20 years and you finally figure you have been duped? Sorry but that statement alone says its not her; its you and your slow cognizance/knowledge/awareness.

She's being practical, adult, fair, SAFE, health aware to put her health FIRST before your sexual pleasure in waiting 2 months for you BOTH to get tested. This is something that is indeed promoted in our beautiful Country of Canada that has everything to do with an individuals right to safety and well being. Healthy is VERY important and SHOULD be a top priority so kudos to Wife. That is NOT misleading in anyway. YOu are no victim for being accountable and responsible for your sexual health.

She does not like giving or receiving oral sex.- That is her individual choice. Just because you want it; you cannot force another to like it. Its just how it works with anything. Each person is entitled to their opinions and beliefs about things, including oral sex.

Totally sucks though but there are other avenues to elict pleasure from your partner and yourself so make sure you explore those.

You already came to the relationship with full knowledge you have Self Esteem issues.
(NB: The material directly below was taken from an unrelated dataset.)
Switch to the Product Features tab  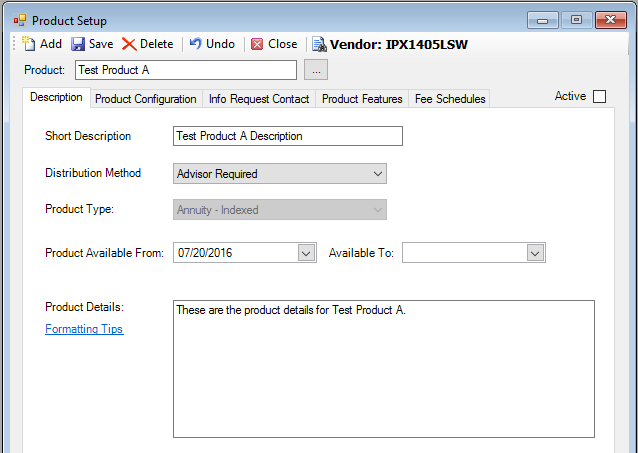(362, 99)
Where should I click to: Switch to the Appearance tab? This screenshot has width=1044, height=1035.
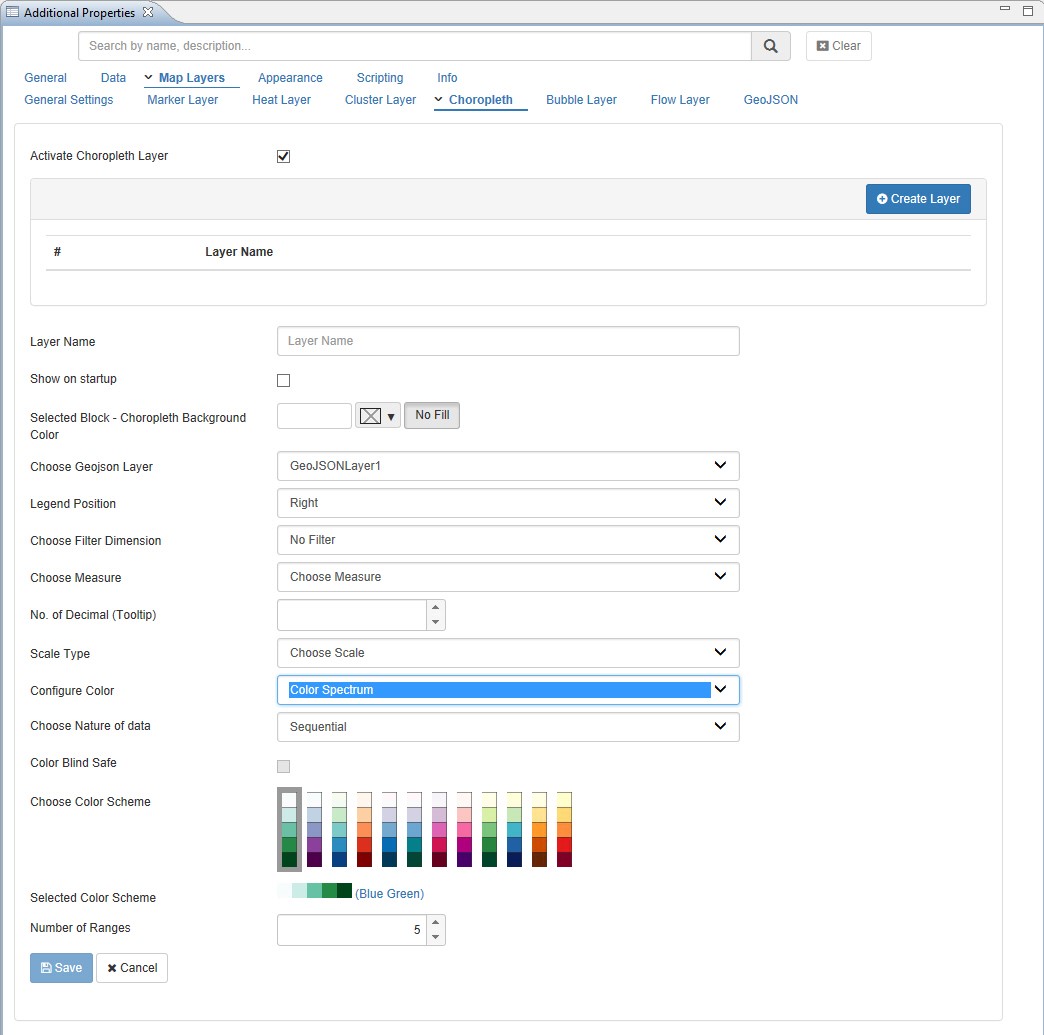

So it is YOUR responsibility to seek professional counselling/help to address that matter.

Most people who are in an emotional abusive relationship- begin dating and even marry with subconciously unaware they may have picked a partner to perpetuate victim status, martyr, or recreate a painful, abusive, neglectful childhood home. YOu may have discovered this in therapy or about to soon as you recover yourself.

People who suffer depression may not be of a healthy, strong, wise mindset and therefore will not make a healthy, strong, wise decision/choice about their parnter. Also when it comes to self esteem issues, you may have felt Wife was better suited and better able to put up with your low self esteem, insecurities, and depression because would a healthier woman that has no self esteem, insecurities, and suffers depression chose you? Its a good question to explore in Therapy.

I admire you for taking the initiative to seek counselling. As you get healthier and stronger and wiser, you will begin to see the situation clearer.

Also you should become aware that if one partner struggles and suffers with depression; usually the other partner does as well. And if it took you 20 years to seek counselling- maybe wife hasn't reached the level of recovery as you have. So I can understand your frustration and hurt and disappointment but she is in need of help as well. All you can do is offer couples counselling.

Staying for your daughter- well if you want to take the time and money to pay for a psychological parenting evaluation to be done to prove Wifes mental fitness and to bring to light as to whom would be the better parent Daughter would live with as a Residential parent as today, courts want more and more that parents have equal rights to access/parenting; with one parent being Residential Parent, you could go that route.

So there are options and if you indeed have your daughters best interest at heart; leaving an emotionally abusive relationship when your Wife does not want to get better or seek treatment herself, then yes, its a good option to explore.

http://www.edmontonpsychologists.org/services/custody.html

Continue your counsellling as you still have anger issues to sort out. Also please put daughter in counselling as she resided with two emotionally abusive parents that may have neglected her needs and she will need some coping skills.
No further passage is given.